Task objective:
Reproduce the passage of the Short Run review from "The app-specific shortcuts" up to and including "under a second.", with no changes.

Text block:
= = = = =
Short Run screenshot showing the app interface

I’ve been building my own collection of Shortcuts on macOS for the past year - everything from opening specific folders and running build scripts to toggling system settings and processing files. The problem is that Apple’s built-in Shortcuts menu bar item dumps them all into one long, unorganized list that becomes impossible to navigate once you have more than a handful.

Short Run, by indie developer Sindre Sorhus, solves this with a reimagined approach to running shortcuts from your menu bar. What caught my attention immediately was the organization. Instead of that endless flat list, I can group my shortcuts into sections and submenus. My development shortcuts live under a “Dev” folder, meeting-related ones under “Work”, and personal automation under “Other”. When I click the menu bar icon, I see a clean, organized structure that actually makes sense.

The app-specific shortcuts feature has become essential to my workflow. I configured certain shortcuts to only appear when specific apps are active. When I’m in Xcode, my build and deployment shortcuts appear. When I’m in Safari, my web development utilities show up. The menu adapts to what I’m doing rather than showing me everything all the time.

I’ve been testing Short Run on my Mac Mini M4 running macOS 15.4, and the keyboard navigation is where this app really shines. I set Command+Shift+S as my hotkey to open the menu. From there, I can use arrow keys to navigate and Return to execute. But here’s the clever part - when the menu is open, shortcuts are assigned quick keys from 1-9 and a-z. My most-used shortcuts get number keys, so opening the menu and hitting “1” runs my most frequent task in under a second.

The app includes a URL scheme (shortrun://) that runs shortcuts silently in the background without opening the Shortcuts app. This might seem minor, but when you’re automating workflows or triggering shortcuts from other apps, not having that brief flash of the Shortcuts window makes everything feel more polished.

Resource usage is minimal - around 40MB of memory and negligible CPU unless actually running a shortcut. The menu bar icon is customizable with several style options to match your aesthetic preferences. I appreciated that option-clicking a shortcut in the menu opens it for editing in the Shortcuts app, a small touch that saves several clicks when I need to make quick adjustments.

Short Run is available on the Mac App Store for $4.99 (one-time purchase) and requires macOS 14.0 or newer. Like all of Sindre’s apps, your data never leaves your device - shortcuts are read directly from the Shortcuts app with no cloud services or external connections involved.

The only limitation I’ve encountered is that you need to set up your shortcuts in Apple’s Shortcuts app first. Short Run doesn’t create or edit shortcuts, it just provides a better way to access them. For users who don’t already have a collection of shortcuts built up, there’s a learning curve to getting value from this app.

After two weeks of daily use, Short Run has become my primary way to interact with shortcuts on macOS. The built-in menu bar item still exists, but I never use it anymore. For anyone who’s invested time in building macOS automations but finds them tedious to actually run, this app transforms shortcuts from “technically possible” to “genuinely practical”.
= = = = =
Extracted information:
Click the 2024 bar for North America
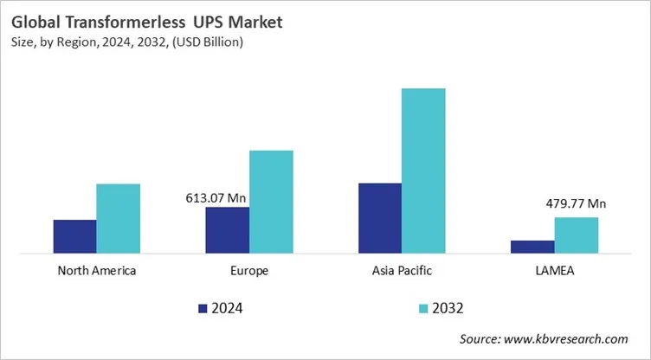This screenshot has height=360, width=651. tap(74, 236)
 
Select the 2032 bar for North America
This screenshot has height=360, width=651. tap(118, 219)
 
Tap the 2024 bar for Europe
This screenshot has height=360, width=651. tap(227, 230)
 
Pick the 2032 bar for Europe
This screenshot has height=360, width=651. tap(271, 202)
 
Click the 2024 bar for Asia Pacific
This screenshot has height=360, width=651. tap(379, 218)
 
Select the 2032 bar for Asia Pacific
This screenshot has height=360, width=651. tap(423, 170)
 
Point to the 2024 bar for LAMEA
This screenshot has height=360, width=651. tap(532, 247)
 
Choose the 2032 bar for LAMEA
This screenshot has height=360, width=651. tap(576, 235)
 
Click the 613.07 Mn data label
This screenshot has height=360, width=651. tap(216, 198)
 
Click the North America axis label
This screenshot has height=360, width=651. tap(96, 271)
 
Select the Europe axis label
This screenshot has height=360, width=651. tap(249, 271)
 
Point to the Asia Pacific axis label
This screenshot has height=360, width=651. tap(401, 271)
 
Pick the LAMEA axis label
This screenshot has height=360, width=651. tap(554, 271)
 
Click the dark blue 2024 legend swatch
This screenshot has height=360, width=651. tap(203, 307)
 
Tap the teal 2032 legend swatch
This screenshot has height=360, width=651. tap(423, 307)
= = = = =
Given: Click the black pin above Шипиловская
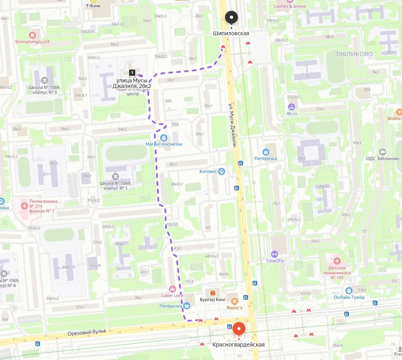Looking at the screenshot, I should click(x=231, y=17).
= = = = =
Solution:
The app-specific shortcuts feature has become essential to my workflow. I configured certain shortcuts to only appear when specific apps are active. When I’m in Xcode, my build and deployment shortcuts appear. When I’m in Safari, my web development utilities show up. The menu adapts to what I’m doing rather than showing me everything all the time.

I’ve been testing Short Run on my Mac Mini M4 running macOS 15.4, and the keyboard navigation is where this app really shines. I set Command+Shift+S as my hotkey to open the menu. From there, I can use arrow keys to navigate and Return to execute. But here’s the clever part - when the menu is open, shortcuts are assigned quick keys from 1-9 and a-z. My most-used shortcuts get number keys, so opening the menu and hitting “1” runs my most frequent task in under a second.